Whole-genome sequencing and comparative analysis of two plant-associated strains of Rhodopseudomonas palustris (PS3 and YSC3).

Rhodopseudomonas palustris strains PS3 and YSC3 are purple non-sulfur phototrophic bacteria isolated from Taiwanese paddy soils. PS3 has beneficial effects on plant growth and enhances the uptake efficiency of applied fertilizer nutrients. In contrast, YSC3 has no significant effect on plant growth. The genomic structures of PS3 and YSC3 are similar; each contains one circular chromosome that is 5,269,926 or 5,371,816?bp in size, with 4,799 or 4,907 protein-coding genes, respectively. In this study, a large class of genes involved in chemotaxis and motility was identified in both strains, and genes associated with plant growth promotion, such as nitrogen fixation-, IAA synthesis- and ACC deamination-associated genes, were also identified.
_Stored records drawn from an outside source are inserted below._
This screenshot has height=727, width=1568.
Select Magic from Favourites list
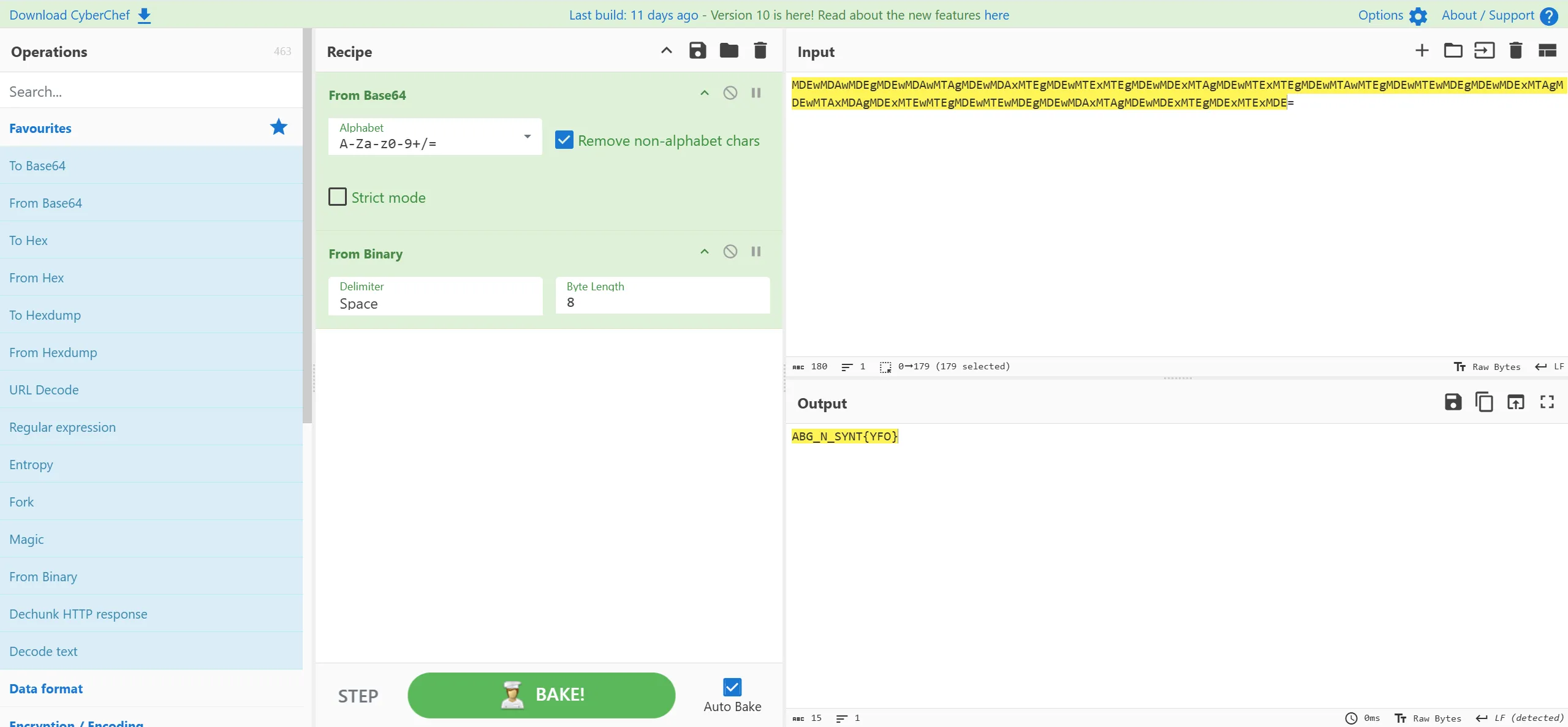(x=26, y=539)
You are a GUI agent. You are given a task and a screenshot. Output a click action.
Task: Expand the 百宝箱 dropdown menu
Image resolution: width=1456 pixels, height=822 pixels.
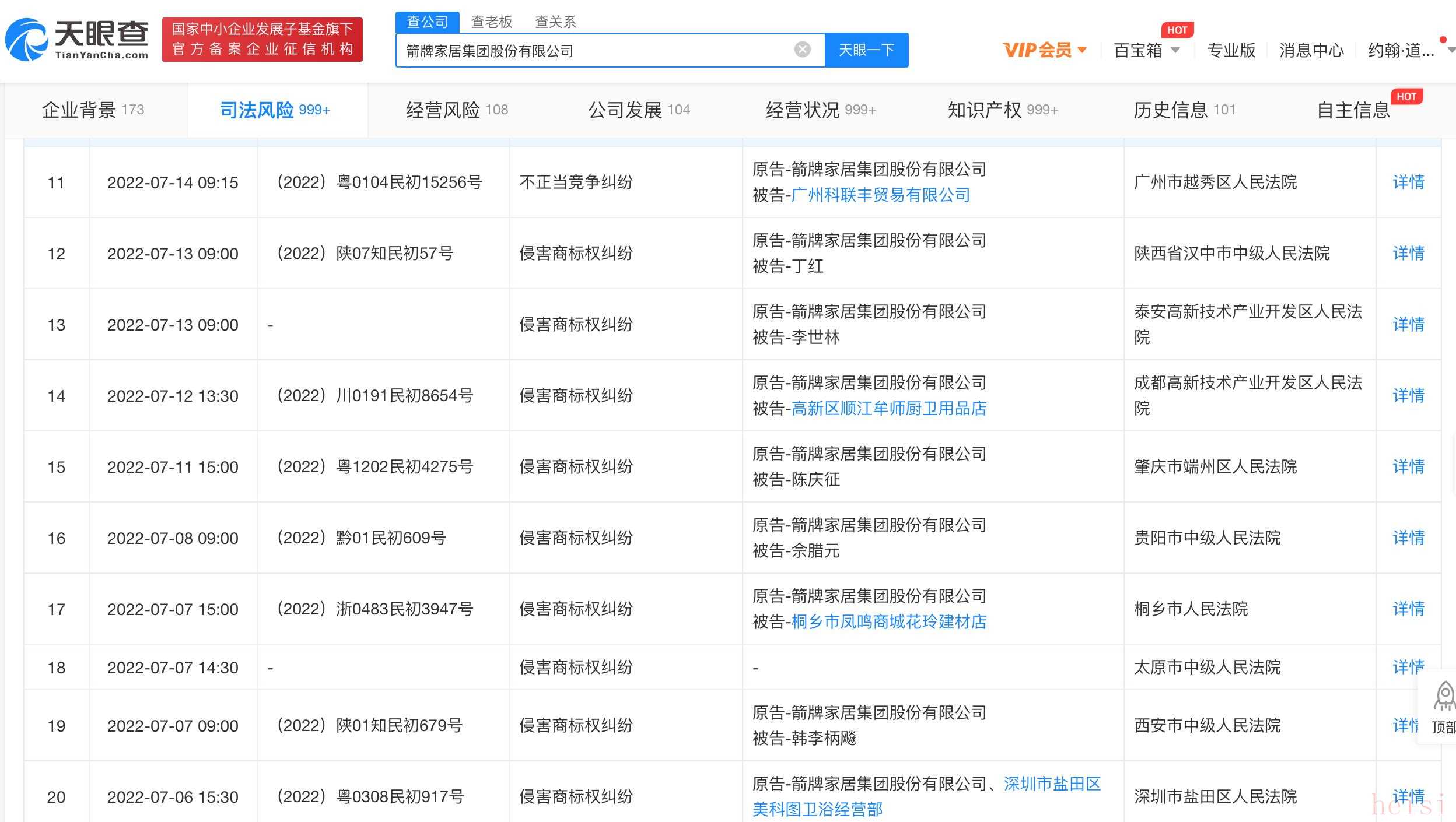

We noticed that the growth rate, the amount of biofilm formation, and the relative expression levels of several chemotaxis-associated genes were significantly higher for PS3 than for YSC3 upon treatment with root exudates. These results indicate that PS3 responds better to the presence of plant hosts, which may contribute to the successful interactions of PS3 with plant hosts. Moreover, these findings indicate that the existence of gene clusters associated with plant growth promotion is required but not sufficient for a bacterium to exhibit phenotypes associated with plant growth promotion.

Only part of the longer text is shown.